I hadn't stepped off the wheel since I got on. While I was on the wheel it always felt like I was going somewhere because I was running as fast as I could. Now that I've stepped outside for a substantial amount of time I see the wheel for what it is, stationary. It's the illusion of progression when you're really not going anywhere. It's the safe way to feel like you're moving forward whithout risking anything, especially failure, but also without making any meliorative changes.

I've never considered myself an introvert, but lately I have had little desire for social interaction, and place no emphasis on popularity or being in the mix like I used to. Sobriety is getting easier and easier as my priorities are changing, and I'm becoming happier with who I am and what I have. It also helps to have wonderful partner to share sobriety's ups and downs with.

Monday, January 25, 2010

Hot Damn: Sober at the Korean Strip Club

This weekend was a trilateral celebration. Dan’s b-day, Shannon’s b-day and Evan and Nunu’s going away. These guys are making their great escape from the ROK and going to Amsterdam. Assholes. Anyway, some friends of theirs who own a hogwon (private English academy) decided to treat a big group of us to a VIP room in a BIG Korean club. This room was magnificent! It had a huge granite-like table with three long comfortable couches, wood paneled walls, recessed lighting and of course, a karaoke machine, not to mention a disco ball, strobe lights and a private bathroom. It was like your grand-pa’s rec room P.I.M.P.ed the fuck out. Of course it was all you can drink beer and whiskey. Dan and I stuck to aqua. After some tearful toasts, the partying commenced. We chatted a bit, then discovered (through the CCTV camera that allowed us to spy on the stage/dance floor though our flat screen television) the “man show” was starting. The girls rushed down to watch, while the men pretended not to feel inadequate and lonely.

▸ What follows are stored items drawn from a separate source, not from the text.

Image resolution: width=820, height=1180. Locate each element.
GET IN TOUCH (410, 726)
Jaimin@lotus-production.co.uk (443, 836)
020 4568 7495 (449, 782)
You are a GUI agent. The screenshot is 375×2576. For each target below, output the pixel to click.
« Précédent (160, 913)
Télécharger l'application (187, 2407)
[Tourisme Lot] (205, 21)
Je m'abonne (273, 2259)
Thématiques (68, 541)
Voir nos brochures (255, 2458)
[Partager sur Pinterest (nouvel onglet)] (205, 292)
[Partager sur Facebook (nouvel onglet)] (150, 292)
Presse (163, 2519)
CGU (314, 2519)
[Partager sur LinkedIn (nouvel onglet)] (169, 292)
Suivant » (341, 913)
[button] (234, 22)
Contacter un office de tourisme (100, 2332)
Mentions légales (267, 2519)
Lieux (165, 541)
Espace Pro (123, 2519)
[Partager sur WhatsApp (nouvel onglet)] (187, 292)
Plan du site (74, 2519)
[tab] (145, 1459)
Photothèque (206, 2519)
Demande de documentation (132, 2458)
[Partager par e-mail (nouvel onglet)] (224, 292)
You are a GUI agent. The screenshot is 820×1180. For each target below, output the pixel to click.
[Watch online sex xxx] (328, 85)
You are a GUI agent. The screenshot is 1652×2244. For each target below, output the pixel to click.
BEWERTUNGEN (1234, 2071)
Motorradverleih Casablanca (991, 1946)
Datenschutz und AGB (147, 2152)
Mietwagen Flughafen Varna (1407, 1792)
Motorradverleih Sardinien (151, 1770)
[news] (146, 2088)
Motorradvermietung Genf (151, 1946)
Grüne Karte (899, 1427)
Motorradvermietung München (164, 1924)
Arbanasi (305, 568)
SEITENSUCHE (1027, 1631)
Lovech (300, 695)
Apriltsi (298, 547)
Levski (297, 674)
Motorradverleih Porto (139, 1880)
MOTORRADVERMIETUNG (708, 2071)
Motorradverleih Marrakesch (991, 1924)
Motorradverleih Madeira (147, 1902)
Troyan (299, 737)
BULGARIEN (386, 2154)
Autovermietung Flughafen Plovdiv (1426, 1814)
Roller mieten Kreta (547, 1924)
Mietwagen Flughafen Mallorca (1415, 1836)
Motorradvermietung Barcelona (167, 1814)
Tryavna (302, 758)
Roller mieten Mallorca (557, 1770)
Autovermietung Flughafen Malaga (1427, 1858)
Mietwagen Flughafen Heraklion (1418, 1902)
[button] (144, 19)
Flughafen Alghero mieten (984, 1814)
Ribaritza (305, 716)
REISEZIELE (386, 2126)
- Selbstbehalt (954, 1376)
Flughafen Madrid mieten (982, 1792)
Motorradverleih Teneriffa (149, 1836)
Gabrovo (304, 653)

I have to say, these Korean strippers were pretty damn fine. Chiseled muscles, tattoos, piercings, pretty much my cup of tea. The only problem is that they were GAY. And as much as I like seeing two men rub on each other and pretend to hump, I want them to pretend to rub and hump on me! It completely destroyed all the dreams and hopes I had of a fine-ass Korean man with perfect English and a lip piercing sweeping me off my feet. They got down to their g-strings and even had water fountain thing going on. No money shot though, Koreans are such a tease!





After the show, we continued to norebang well into the night and I completely missed the “girl show.” I heard they were pretty hot, although they took off fewer clothes I think. Overall, great night and we were happy to be able to say goodbye to Nunu and Evan. They are probably one of the most adorable couples I’ve ever met, and I hope we get to see them again in Europe or Canada or wherever. We also found out Evan was a teetotaler for TWO years! Now he’s back on the sauce, but he’s got it all under control. A true inspiration! Goal: have fun without booze. Accomplished.